● Study material:
+ + + + + + +

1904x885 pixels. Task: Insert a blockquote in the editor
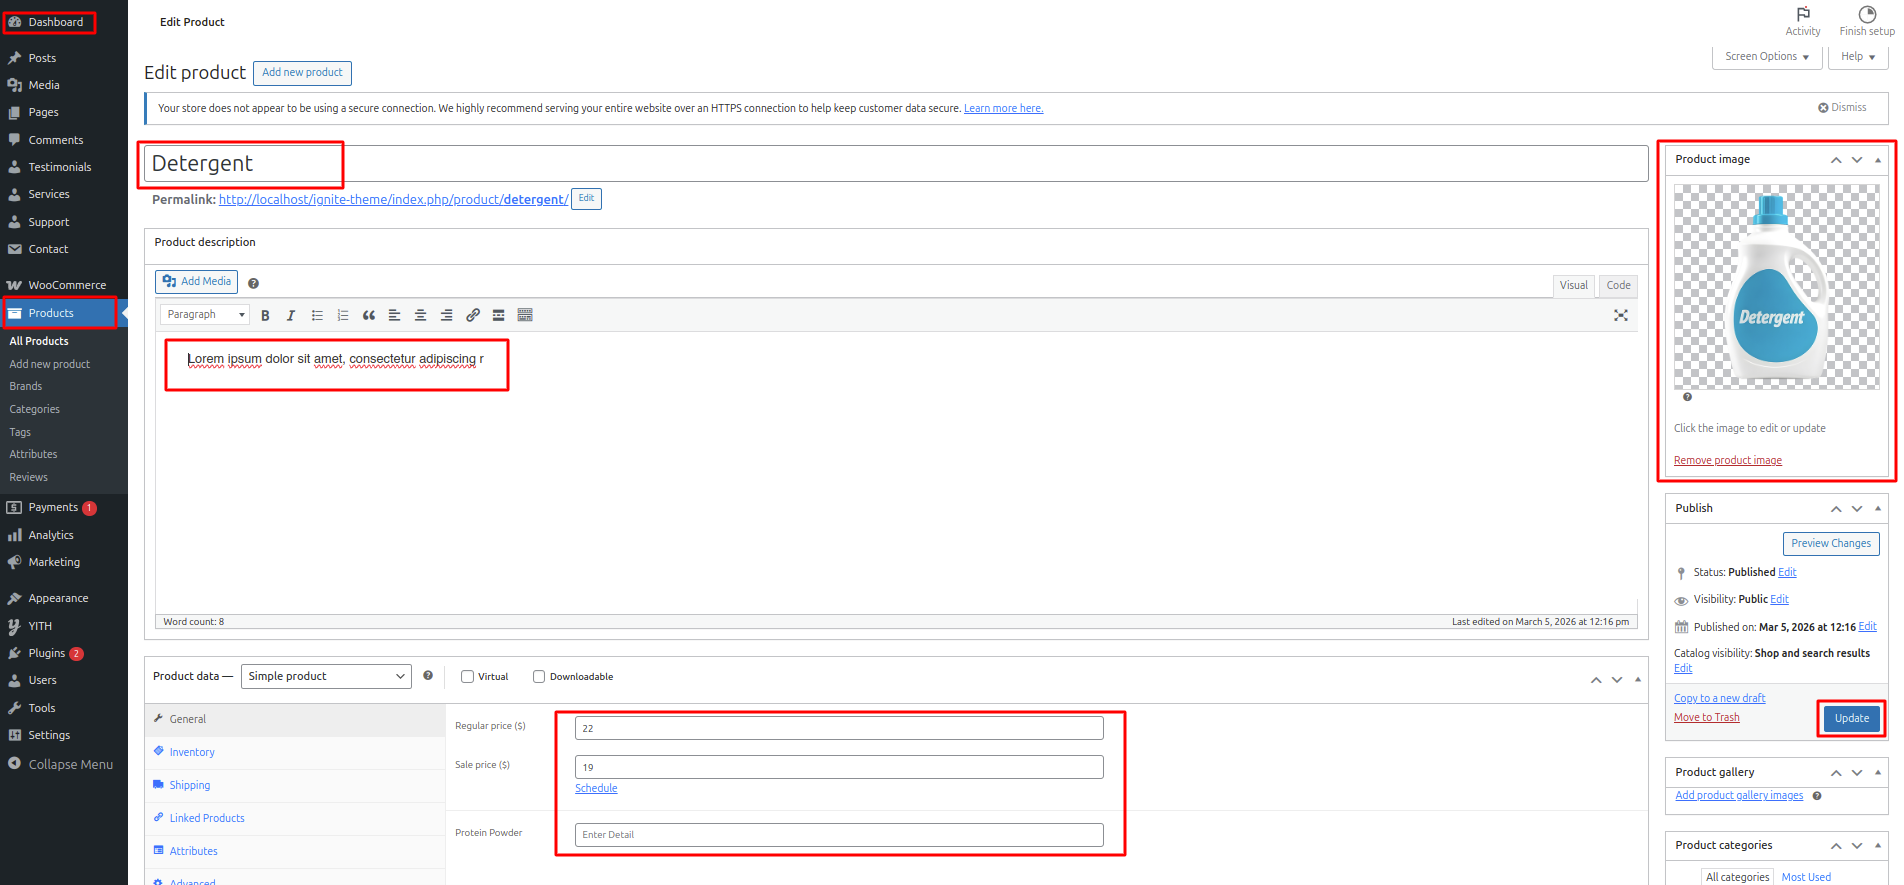369,315
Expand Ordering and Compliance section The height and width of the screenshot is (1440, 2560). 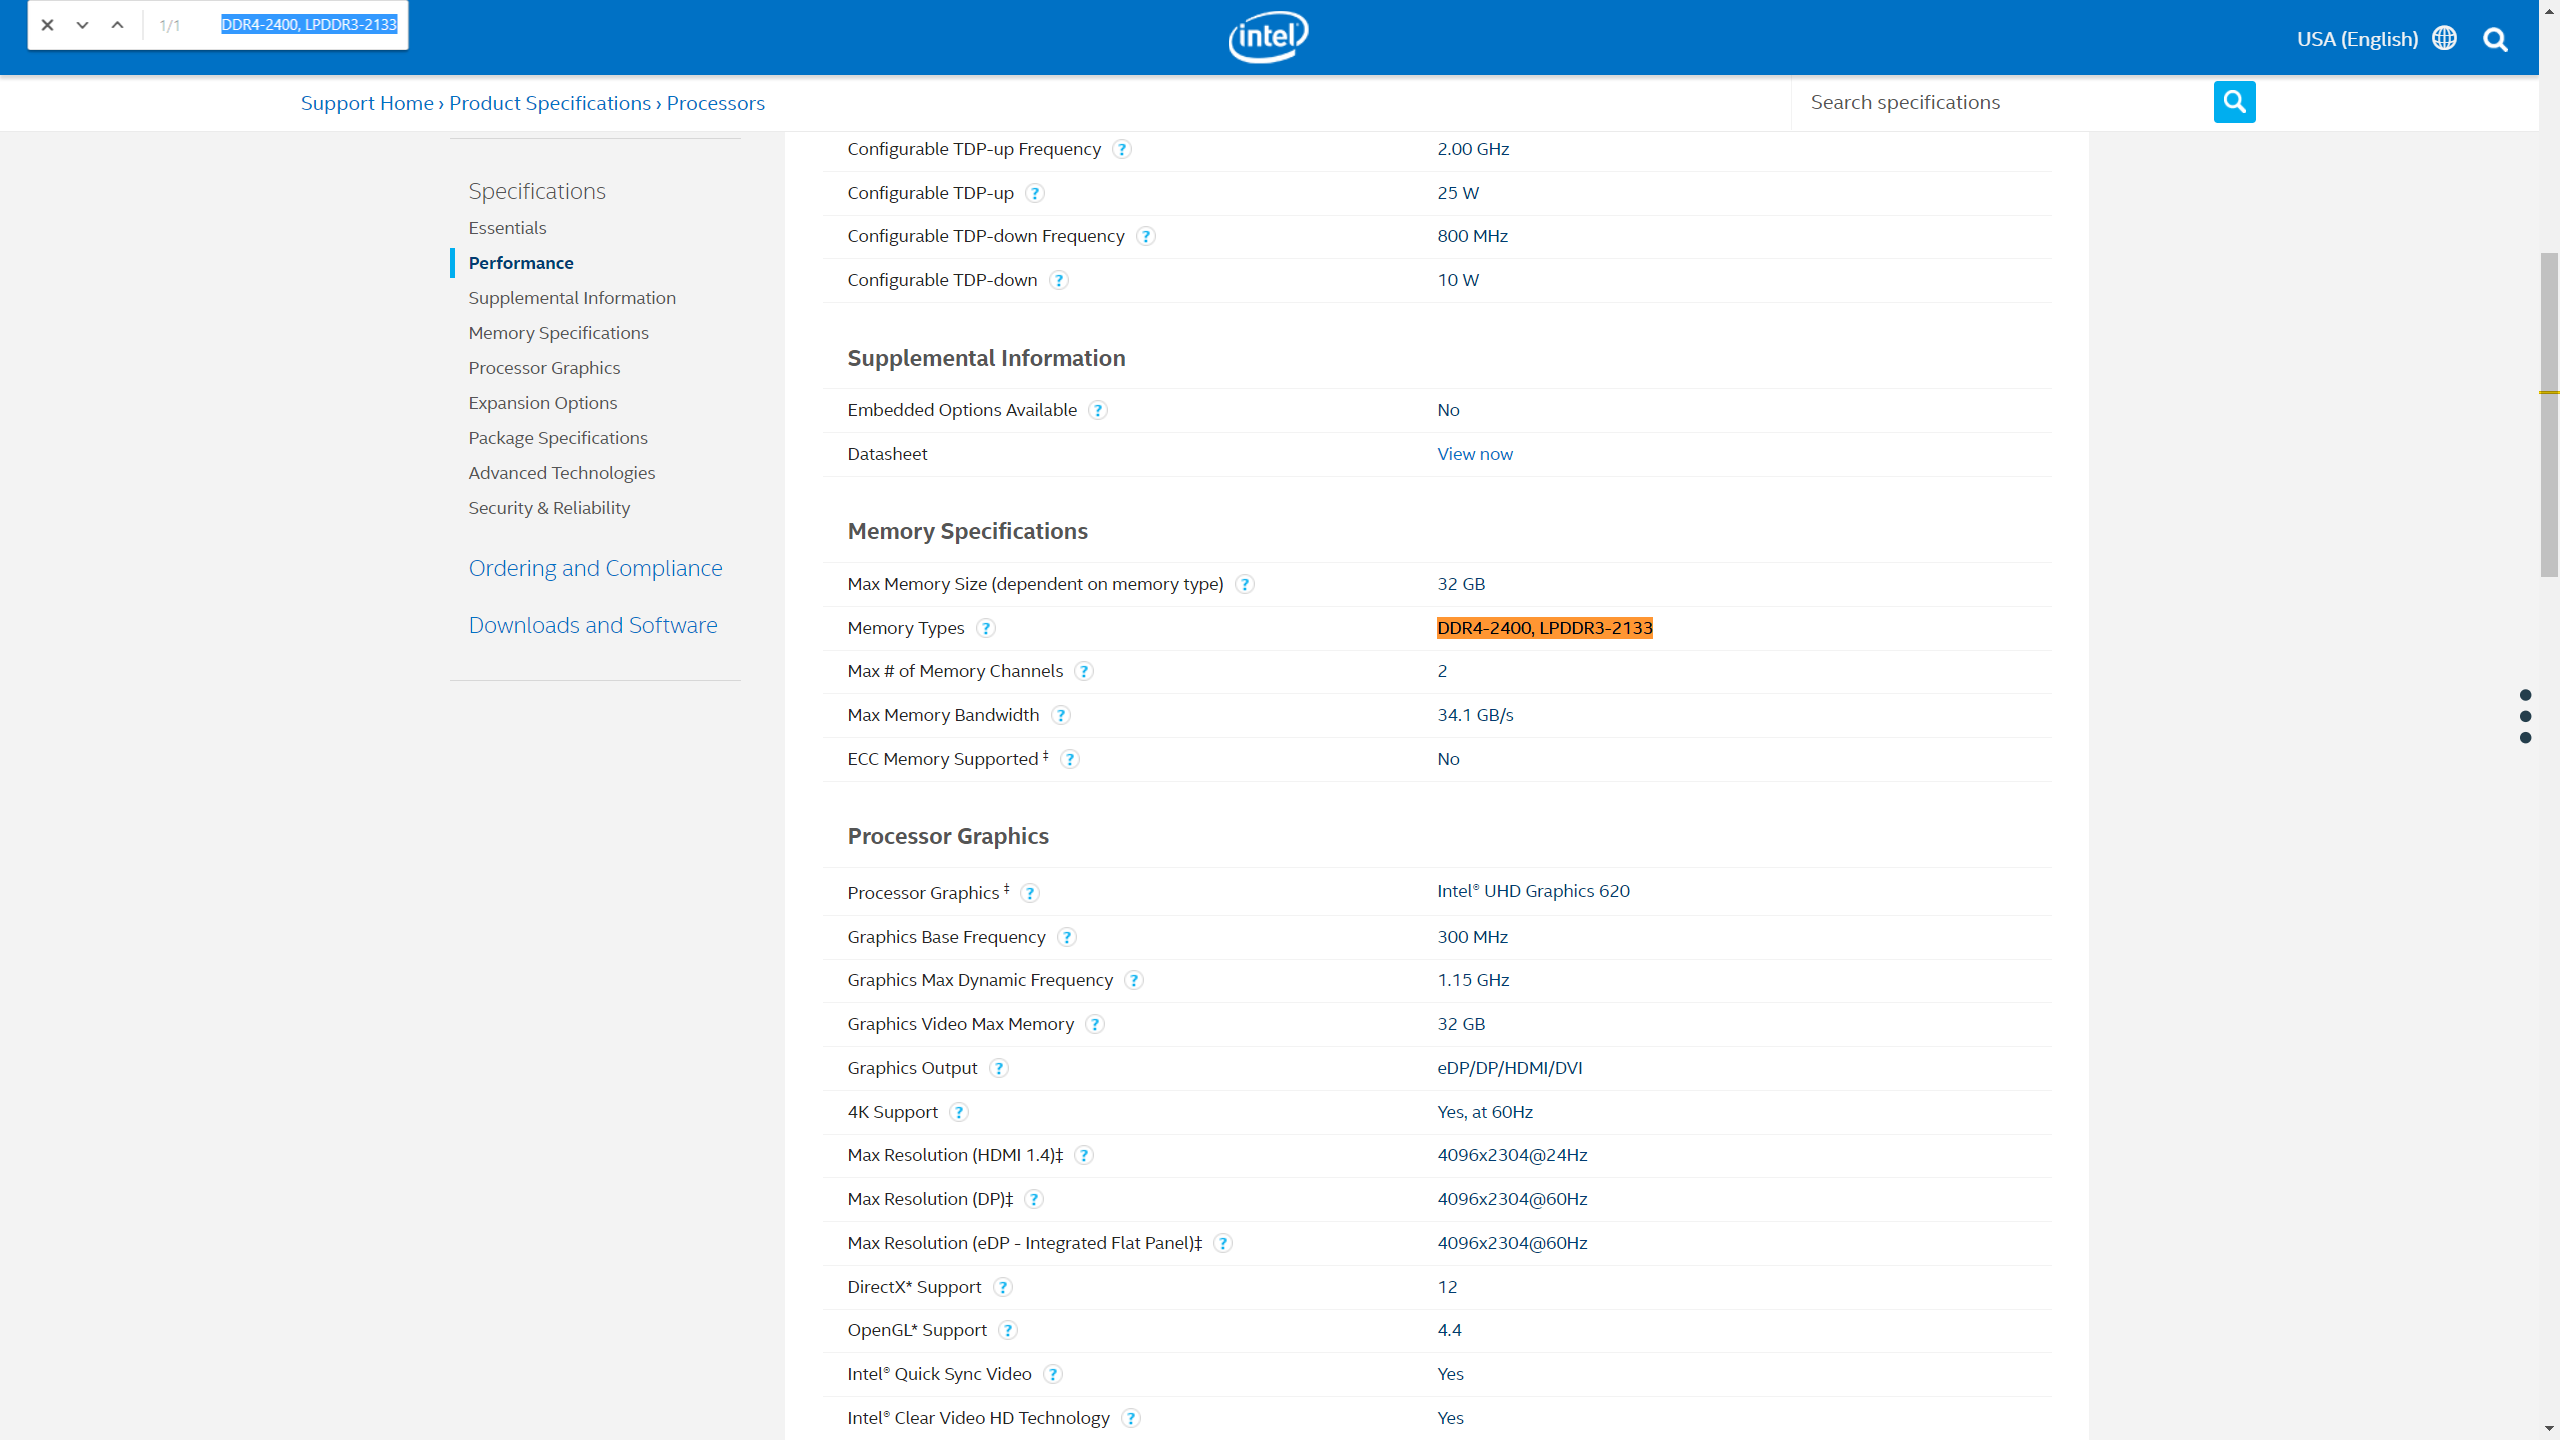(595, 568)
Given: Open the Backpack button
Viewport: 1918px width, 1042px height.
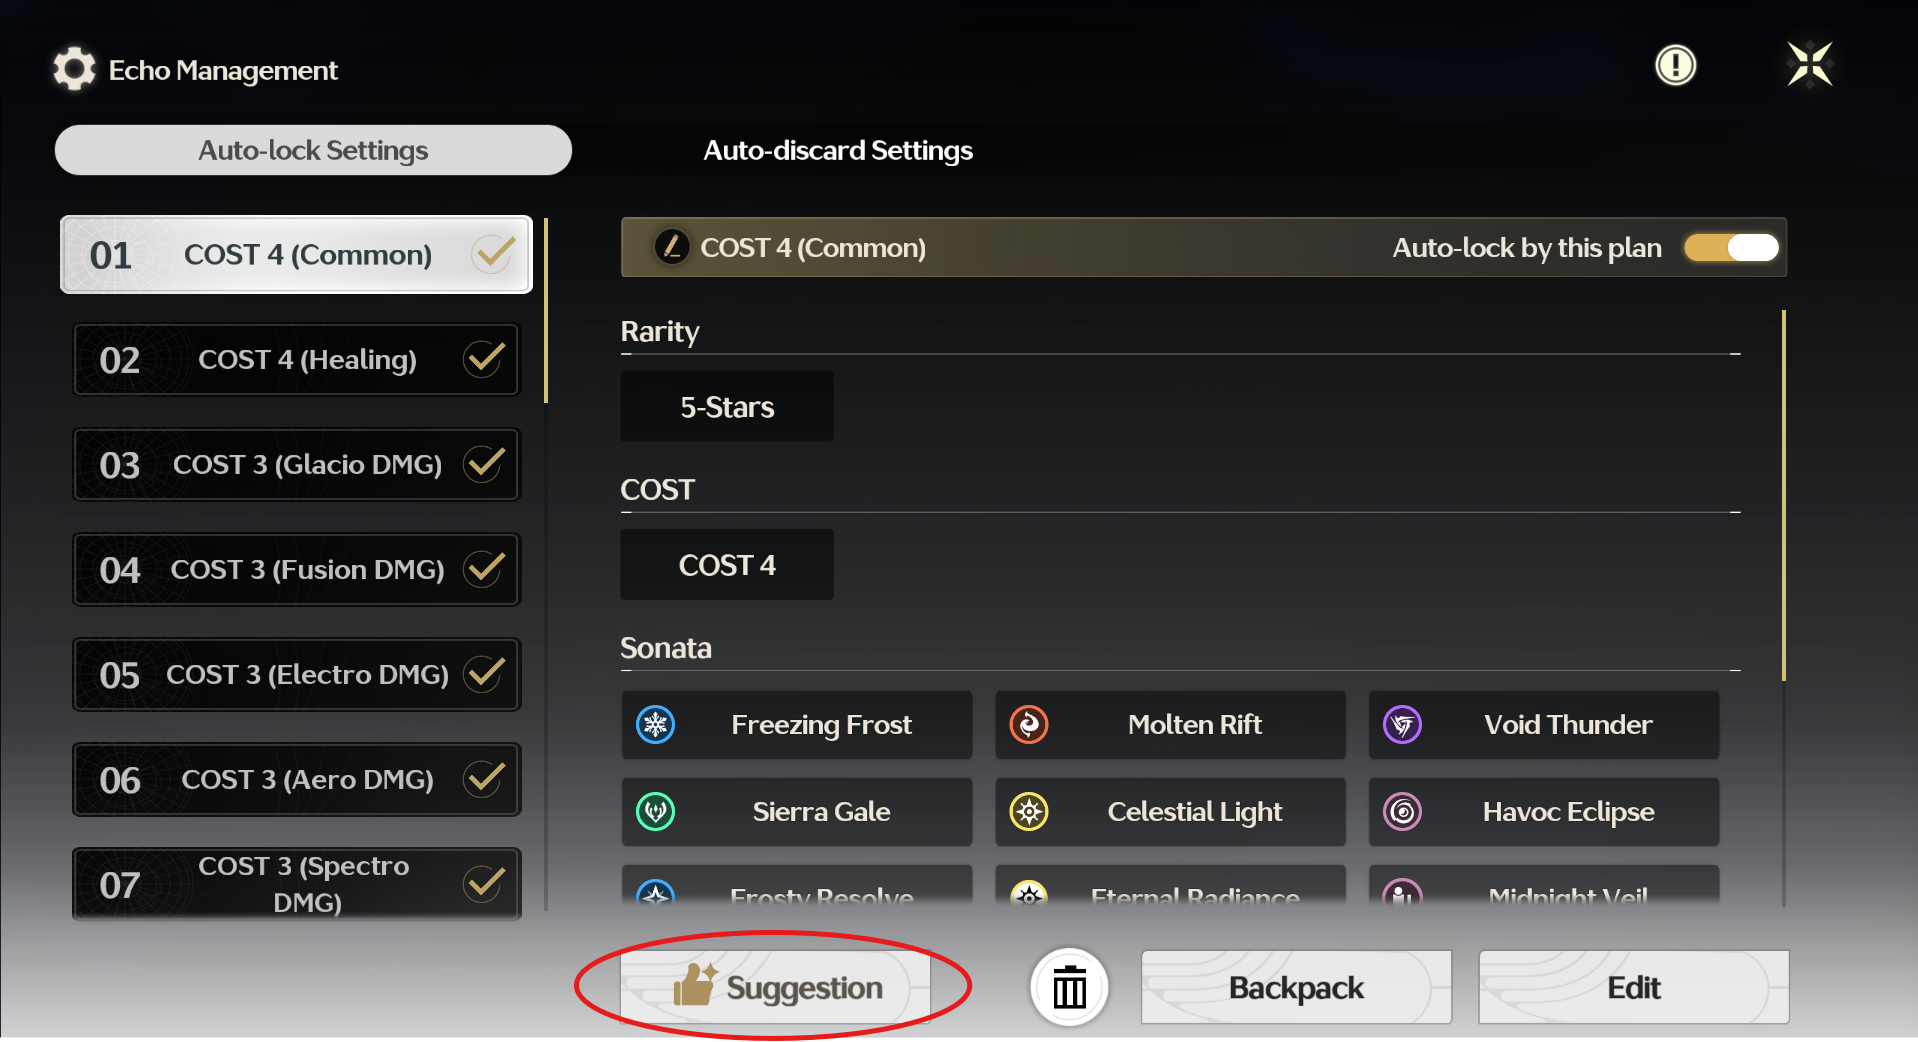Looking at the screenshot, I should pos(1295,988).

+ + + + + + +

● What needs to be done:
Leave out every picture, and write out exactly the lines from the one with "Given: Open the Backpack button" through the end of the records above, both ends included.

● Worked solution:
Given: Open the Backpack button
Viewport: 1918px width, 1042px height.
Looking at the screenshot, I should pos(1295,988).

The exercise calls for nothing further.